#### [Provided data]
________________________________________

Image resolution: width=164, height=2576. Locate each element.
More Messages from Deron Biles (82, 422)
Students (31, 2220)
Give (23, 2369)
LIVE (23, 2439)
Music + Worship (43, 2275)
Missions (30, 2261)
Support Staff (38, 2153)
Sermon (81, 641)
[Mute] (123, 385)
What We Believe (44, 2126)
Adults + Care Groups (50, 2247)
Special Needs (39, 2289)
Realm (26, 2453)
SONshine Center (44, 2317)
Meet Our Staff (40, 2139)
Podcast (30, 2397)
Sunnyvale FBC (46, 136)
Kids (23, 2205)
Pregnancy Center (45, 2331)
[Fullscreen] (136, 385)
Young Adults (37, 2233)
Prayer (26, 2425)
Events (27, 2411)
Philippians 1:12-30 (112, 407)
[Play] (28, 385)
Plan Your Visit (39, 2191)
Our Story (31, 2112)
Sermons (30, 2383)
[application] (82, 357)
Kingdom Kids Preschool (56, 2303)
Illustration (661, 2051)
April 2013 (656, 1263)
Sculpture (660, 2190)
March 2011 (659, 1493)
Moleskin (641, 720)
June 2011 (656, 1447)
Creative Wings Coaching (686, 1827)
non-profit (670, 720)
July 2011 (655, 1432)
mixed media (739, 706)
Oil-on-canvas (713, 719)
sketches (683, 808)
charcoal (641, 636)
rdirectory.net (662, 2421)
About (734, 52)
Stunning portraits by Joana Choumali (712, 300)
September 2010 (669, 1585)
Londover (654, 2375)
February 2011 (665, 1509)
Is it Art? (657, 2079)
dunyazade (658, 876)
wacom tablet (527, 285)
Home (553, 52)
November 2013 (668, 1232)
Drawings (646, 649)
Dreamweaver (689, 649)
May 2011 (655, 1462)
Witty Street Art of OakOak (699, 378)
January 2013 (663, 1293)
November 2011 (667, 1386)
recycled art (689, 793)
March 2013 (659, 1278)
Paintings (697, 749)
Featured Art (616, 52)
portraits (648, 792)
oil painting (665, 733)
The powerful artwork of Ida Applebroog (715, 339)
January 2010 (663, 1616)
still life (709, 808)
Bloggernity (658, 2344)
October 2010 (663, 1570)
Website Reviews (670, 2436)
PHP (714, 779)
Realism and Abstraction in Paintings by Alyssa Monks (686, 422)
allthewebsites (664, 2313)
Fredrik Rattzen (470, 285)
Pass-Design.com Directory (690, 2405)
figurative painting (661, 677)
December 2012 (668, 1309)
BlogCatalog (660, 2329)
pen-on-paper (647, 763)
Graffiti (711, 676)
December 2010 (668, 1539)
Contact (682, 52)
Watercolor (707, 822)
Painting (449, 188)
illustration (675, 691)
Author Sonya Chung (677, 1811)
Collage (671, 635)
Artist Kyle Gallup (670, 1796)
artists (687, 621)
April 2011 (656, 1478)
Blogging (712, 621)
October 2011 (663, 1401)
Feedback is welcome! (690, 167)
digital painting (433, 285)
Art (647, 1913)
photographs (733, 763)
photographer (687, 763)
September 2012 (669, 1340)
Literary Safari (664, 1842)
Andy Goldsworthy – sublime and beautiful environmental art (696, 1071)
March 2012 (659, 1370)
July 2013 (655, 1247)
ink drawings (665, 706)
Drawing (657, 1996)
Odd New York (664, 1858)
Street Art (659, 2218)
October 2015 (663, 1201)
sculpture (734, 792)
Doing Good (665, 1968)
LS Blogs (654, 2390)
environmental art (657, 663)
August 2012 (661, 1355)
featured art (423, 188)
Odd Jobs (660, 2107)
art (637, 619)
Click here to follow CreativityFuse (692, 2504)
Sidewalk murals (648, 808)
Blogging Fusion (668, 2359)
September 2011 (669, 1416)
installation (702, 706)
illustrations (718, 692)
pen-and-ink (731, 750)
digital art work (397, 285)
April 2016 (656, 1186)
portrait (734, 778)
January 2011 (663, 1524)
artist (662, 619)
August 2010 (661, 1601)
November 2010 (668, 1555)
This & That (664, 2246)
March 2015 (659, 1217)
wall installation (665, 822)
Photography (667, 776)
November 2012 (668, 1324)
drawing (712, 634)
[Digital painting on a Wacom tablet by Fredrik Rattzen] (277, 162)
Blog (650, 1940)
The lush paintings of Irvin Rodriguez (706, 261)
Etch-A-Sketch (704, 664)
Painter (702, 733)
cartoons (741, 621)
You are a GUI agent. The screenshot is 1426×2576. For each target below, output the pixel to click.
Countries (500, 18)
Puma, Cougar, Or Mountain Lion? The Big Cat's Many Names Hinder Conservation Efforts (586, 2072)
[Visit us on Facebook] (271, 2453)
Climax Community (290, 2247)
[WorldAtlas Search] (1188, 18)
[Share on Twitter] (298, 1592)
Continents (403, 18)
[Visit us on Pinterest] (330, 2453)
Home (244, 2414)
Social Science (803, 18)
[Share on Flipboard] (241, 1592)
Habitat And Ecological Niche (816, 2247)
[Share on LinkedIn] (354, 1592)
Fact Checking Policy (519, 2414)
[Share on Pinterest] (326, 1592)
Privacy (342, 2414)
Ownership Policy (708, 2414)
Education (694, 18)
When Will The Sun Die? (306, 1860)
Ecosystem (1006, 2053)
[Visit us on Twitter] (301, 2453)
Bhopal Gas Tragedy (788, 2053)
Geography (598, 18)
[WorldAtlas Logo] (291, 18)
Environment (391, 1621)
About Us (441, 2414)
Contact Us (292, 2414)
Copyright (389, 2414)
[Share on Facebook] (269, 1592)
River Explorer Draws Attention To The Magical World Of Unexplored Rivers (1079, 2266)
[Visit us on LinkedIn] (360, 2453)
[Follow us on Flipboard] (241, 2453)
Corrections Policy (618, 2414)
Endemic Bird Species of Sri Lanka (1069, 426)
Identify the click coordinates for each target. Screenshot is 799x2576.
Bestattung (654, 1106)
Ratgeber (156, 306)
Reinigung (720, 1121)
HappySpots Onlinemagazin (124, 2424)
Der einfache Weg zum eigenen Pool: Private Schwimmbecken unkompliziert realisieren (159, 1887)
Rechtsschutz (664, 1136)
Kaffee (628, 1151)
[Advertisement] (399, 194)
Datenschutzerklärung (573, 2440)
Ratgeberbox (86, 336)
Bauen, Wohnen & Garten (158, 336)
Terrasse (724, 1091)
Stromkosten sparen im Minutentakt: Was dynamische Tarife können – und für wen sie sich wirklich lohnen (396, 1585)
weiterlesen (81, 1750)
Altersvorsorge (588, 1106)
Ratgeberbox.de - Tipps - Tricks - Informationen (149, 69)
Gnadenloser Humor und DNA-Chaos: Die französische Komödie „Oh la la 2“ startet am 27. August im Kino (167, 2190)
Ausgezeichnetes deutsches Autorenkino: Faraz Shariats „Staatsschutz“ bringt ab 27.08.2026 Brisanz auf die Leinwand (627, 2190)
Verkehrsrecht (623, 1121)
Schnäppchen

________________________________________

#### [Work instruction]
Your answer should be the lines above from the one containing "oil painting (665, 733)" through the one containing "featured art (423, 188)", copied exactly and with both ends kept.

#### [Problem solution]
oil painting (665, 733)
The powerful artwork of Ida Applebroog (715, 339)
January 2010 (663, 1616)
still life (709, 808)
Bloggernity (658, 2344)
October 2010 (663, 1570)
Website Reviews (670, 2436)
PHP (714, 779)
Realism and Abstraction in Paintings by Alyssa Monks (686, 422)
allthewebsites (664, 2313)
Fredrik Rattzen (470, 285)
Pass-Design.com Directory (690, 2405)
figurative painting (661, 677)
December 2012 (668, 1309)
BlogCatalog (660, 2329)
pen-on-paper (647, 763)
Graffiti (711, 676)
December 2010 (668, 1539)
Contact (682, 52)
Watercolor (707, 822)
Painting (449, 188)
illustration (675, 691)
Author Sonya Chung (677, 1811)
Collage (671, 635)
Artist Kyle Gallup (670, 1796)
artists (687, 621)
April 2011 (656, 1478)
Blogging (712, 621)
October 2011 (663, 1401)
Feedback is welcome! (690, 167)
digital painting (433, 285)
Art (647, 1913)
photographs (733, 763)
photographer (687, 763)
September 2012 (669, 1340)
Literary Safari (664, 1842)
Andy Goldsworthy – sublime and beautiful environmental art (696, 1071)
March 2012 (659, 1370)
July 2013 (655, 1247)
ink drawings (665, 706)
Drawing (657, 1996)
Odd New York (664, 1858)
Street Art (659, 2218)
October 2015 (663, 1201)
sculpture (734, 792)
Doing Good (665, 1968)
LS Blogs (654, 2390)
environmental art (657, 663)
August 2012 (661, 1355)
featured art (423, 188)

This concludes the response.